• [Text]
---+---
Studio album by Hugh Ragin
- Released: 1999
- Recorded: December 6 and 7, 1998
- Studio: Sound on Sound Studios, New York City
- Genre: Free jazz
- Length: 1:10:50
- Label: Justin Time JUST 127-2
- Producer: Hugh Ragin, Jim West

Hugh Ragin chronology
| Metaphysical Question (1985) | An Afternoon in Harlem (1999) | Gallery (1999) |

= An Afternoon in Harlem =

An Afternoon in Harlem is an album by trumpeter Hugh Ragin. It was recorded on December 6 and 7, 1998, at Sound on Sound Studios in New York City, and was released in 1999 by Justin Time Records. On the album, Ragin is joined by bass clarinetist David Murray, pianist Craig Taborn, bassist Jaribu Shahid, and drummers Bruce Cox and Andrew Cyrille. Amiri Baraka also appears on the track titled "When Sun Ra Gets Blue."

==Reception==

In a review for AllMusic, Michael G. Nastos called the album a "gem of a CD," and wrote: "Ragin effectively utilizes moderate lyricism and a bright, warm, well-rounded tone, stretching phrases and elongating ideas... He's a free bop player who explores modalities, no-time segments, and impressionistic views of the African-American heritage of his current Harlem home... If you're into bop with avant sensibilities, this is one you'll want in your collection."
---+---
[Word and element pointing entries]

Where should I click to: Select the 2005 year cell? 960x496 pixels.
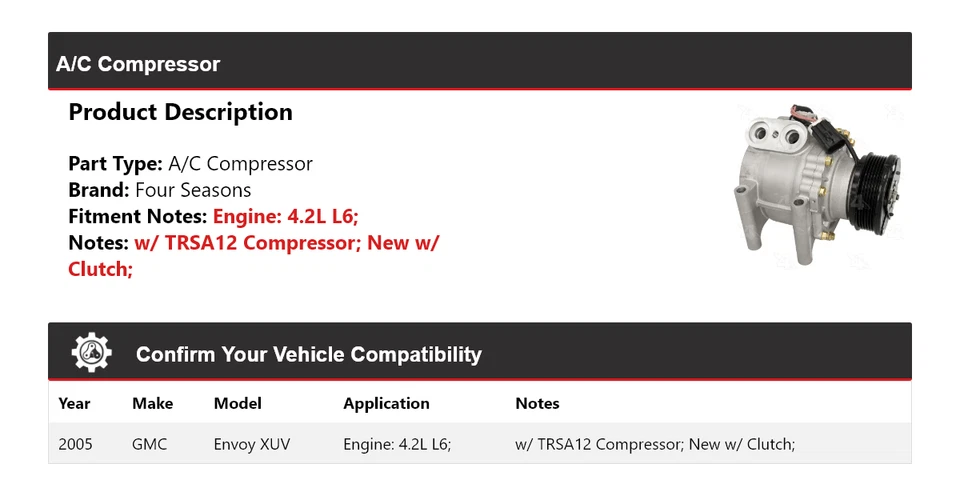(x=76, y=444)
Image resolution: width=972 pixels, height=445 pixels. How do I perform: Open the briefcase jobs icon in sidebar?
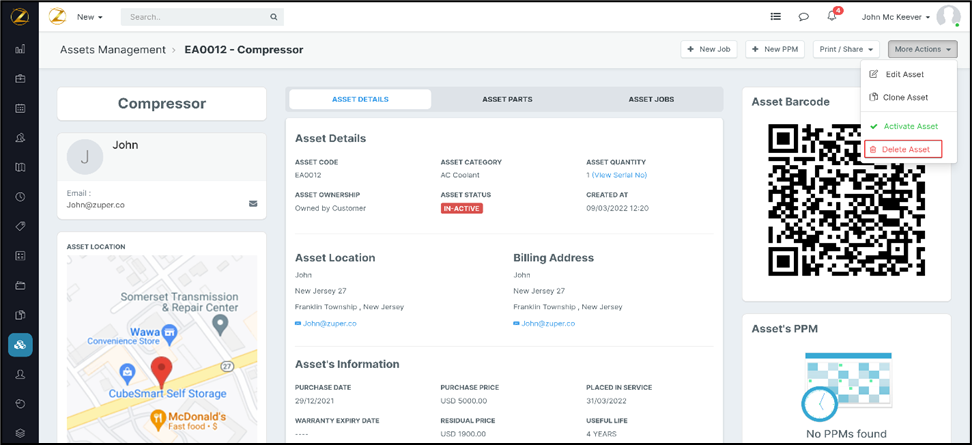[20, 78]
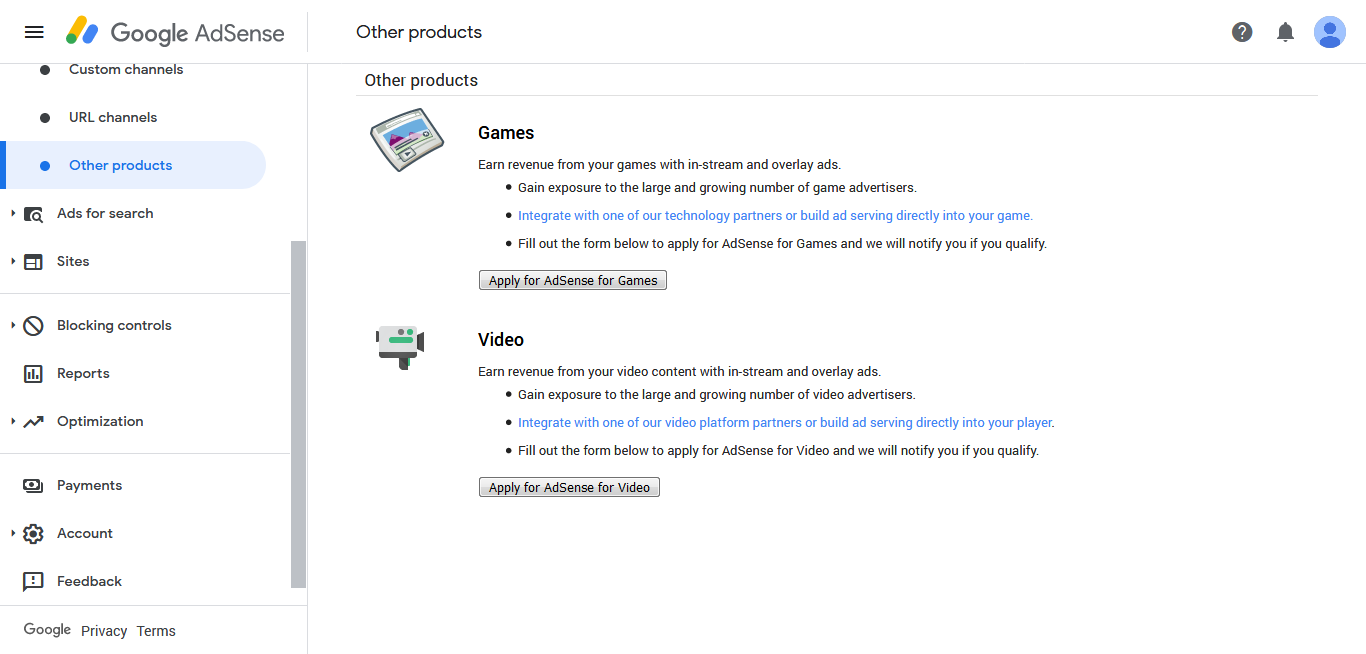Click the Google AdSense logo
1366x654 pixels.
click(175, 32)
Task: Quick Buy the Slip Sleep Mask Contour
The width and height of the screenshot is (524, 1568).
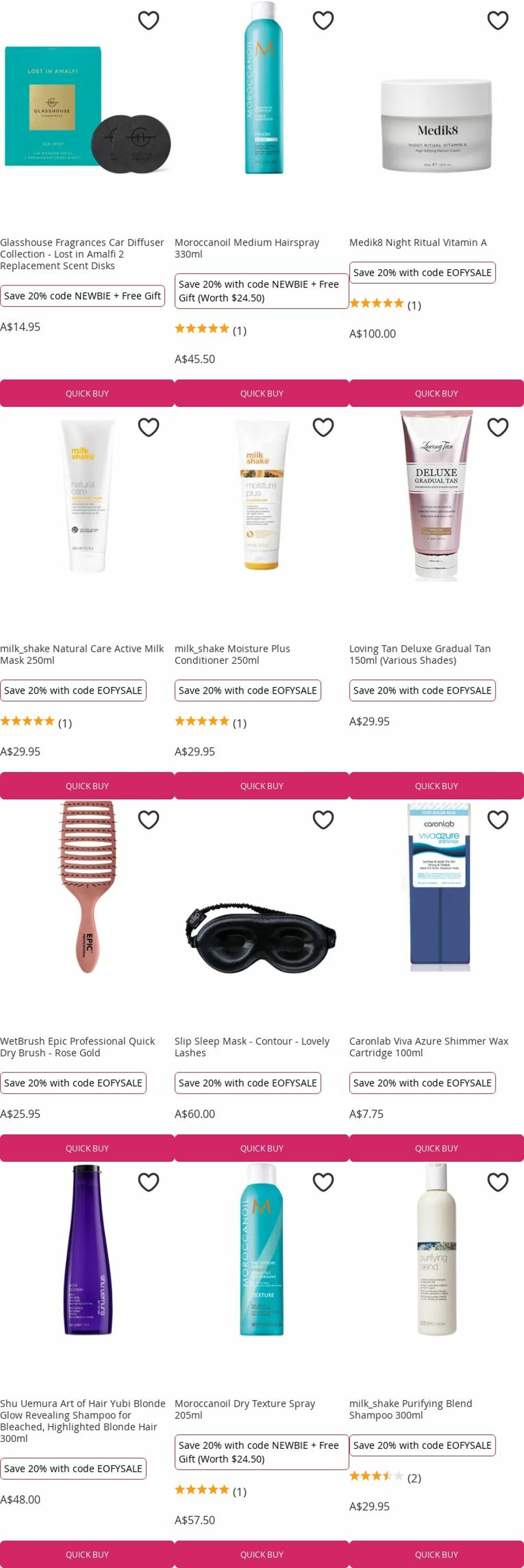Action: pyautogui.click(x=262, y=1148)
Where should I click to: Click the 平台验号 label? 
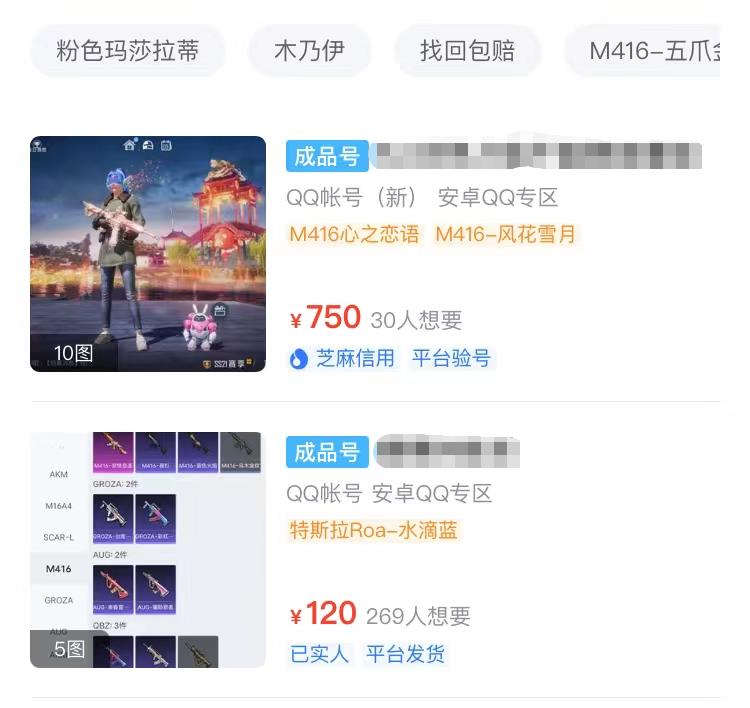452,358
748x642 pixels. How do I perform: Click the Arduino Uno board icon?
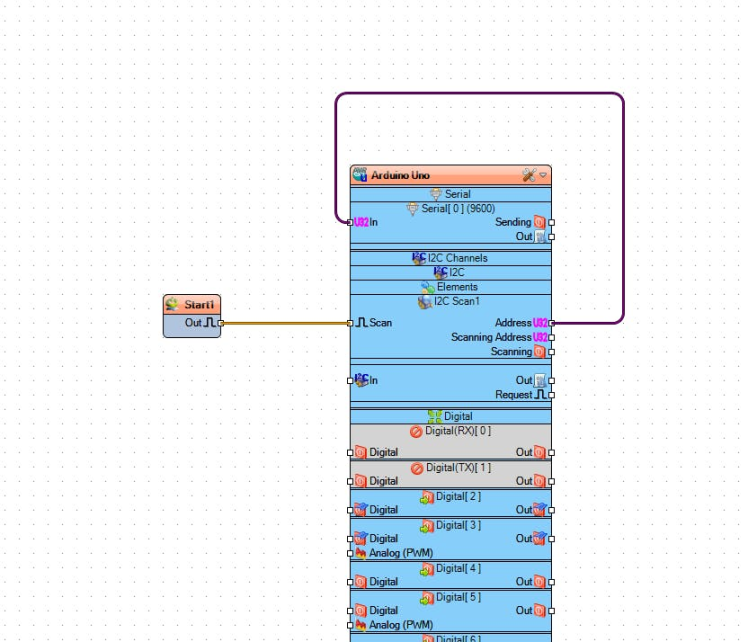[360, 175]

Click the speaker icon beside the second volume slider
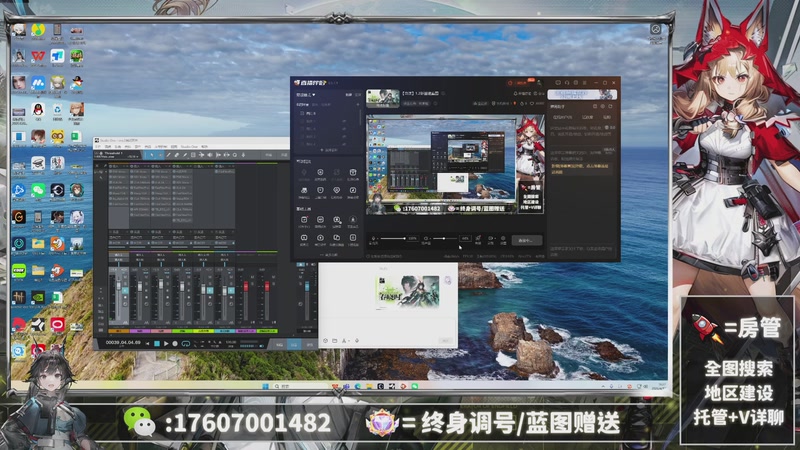click(427, 238)
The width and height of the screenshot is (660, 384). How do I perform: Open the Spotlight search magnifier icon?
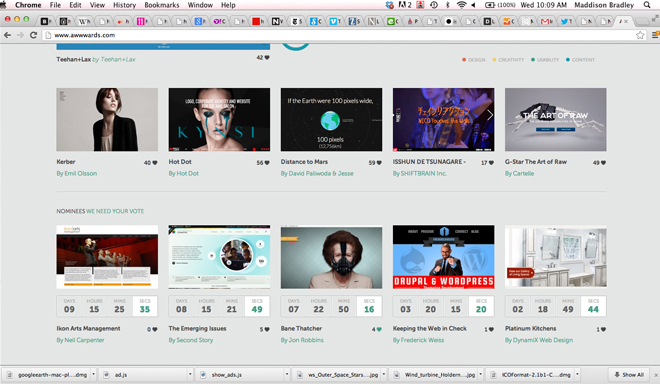[x=647, y=5]
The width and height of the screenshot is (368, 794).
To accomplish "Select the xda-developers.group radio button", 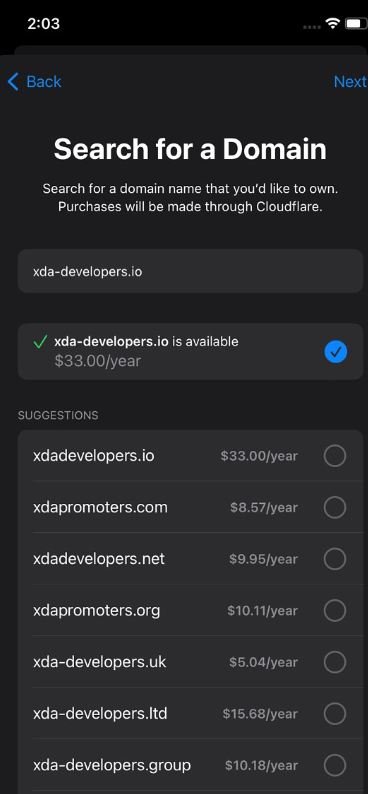I will coord(335,765).
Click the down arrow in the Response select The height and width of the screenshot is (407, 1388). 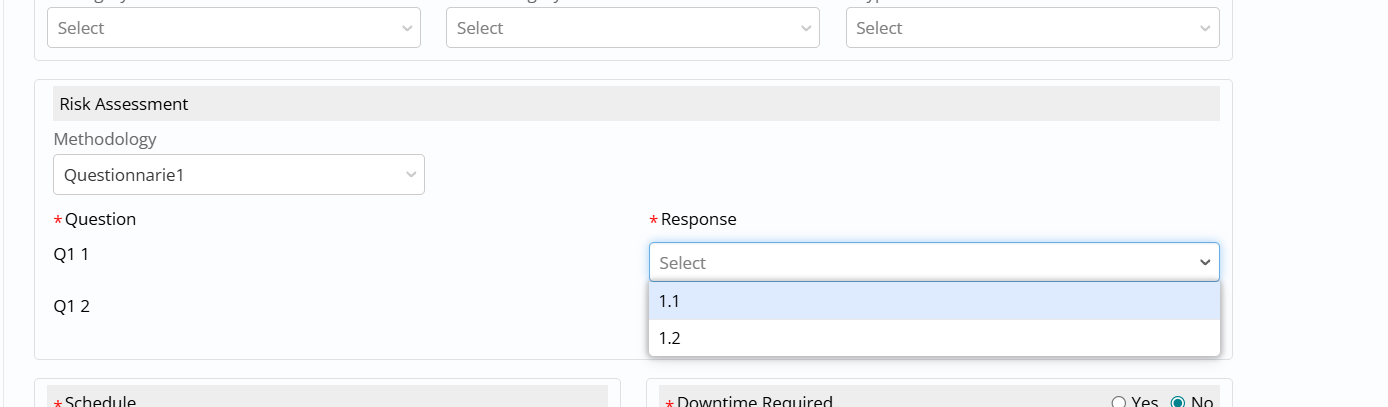coord(1204,263)
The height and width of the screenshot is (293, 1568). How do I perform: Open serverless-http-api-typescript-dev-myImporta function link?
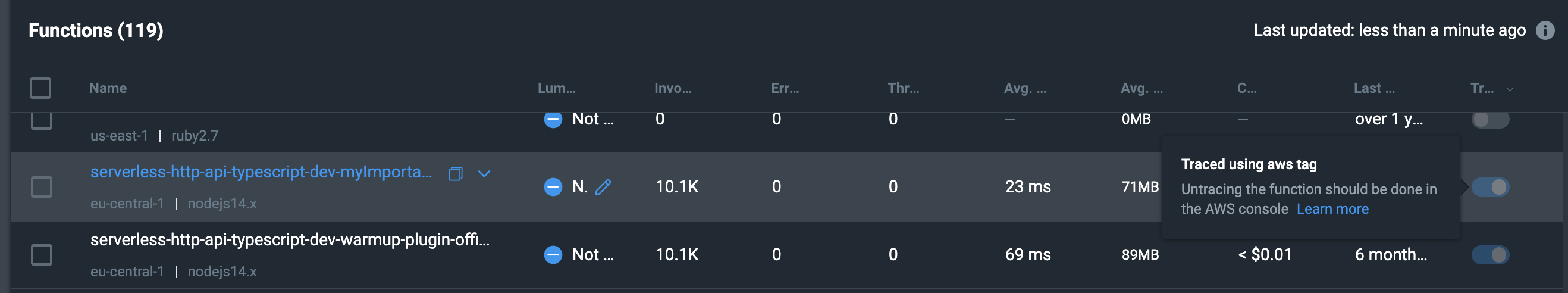click(261, 172)
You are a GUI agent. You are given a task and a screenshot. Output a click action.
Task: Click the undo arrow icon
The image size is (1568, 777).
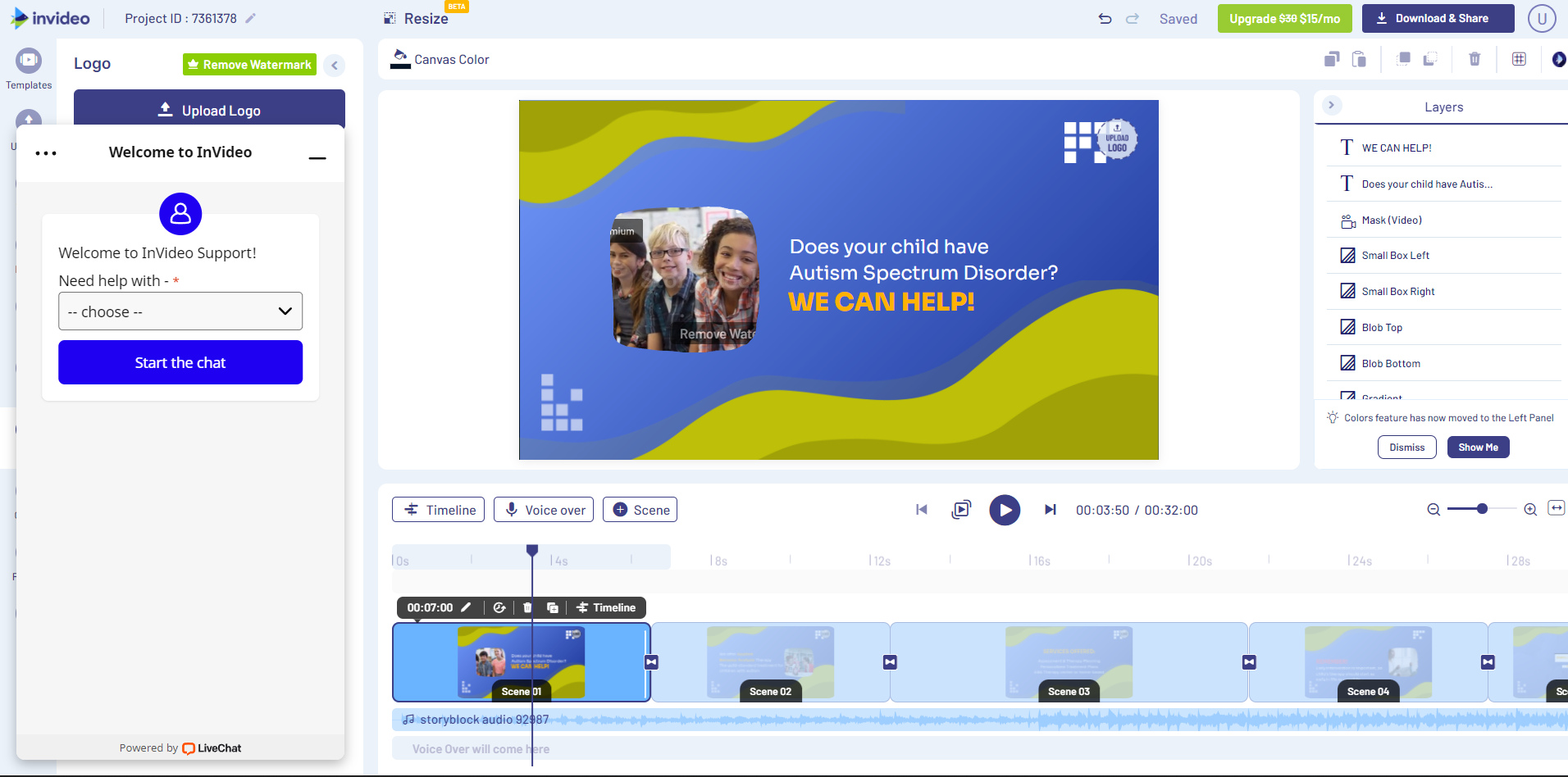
---+---
• [Instruction 1]
Answer these questions from the text about An Afternoon in Harlem:
(a) At which studio was the album recorded?
(b) Who plays bass clarinet on the album?
(c) Who wrote the AllMusic review?
• [Instruction 2] Translate this sentence from the text about An Afternoon in Harlem into Spanish: "It was recorded on December 6 and 7, 1998, at Sound on Sound Studios in New York City, and was released in 1999 by Justin Time Records."
The records come from a different source than the text.

• [Complete output 1]
(a) Sound on Sound Studios in New York City
(b) David Murray
(c) Michael G. Nastos

• [Complete output 2] Fue grabado los días 6 y 7 de diciembre de 1998 en Sound on Sound Studios, en la ciudad de Nueva York, y fue publicado en 1999 por Justin Time Records.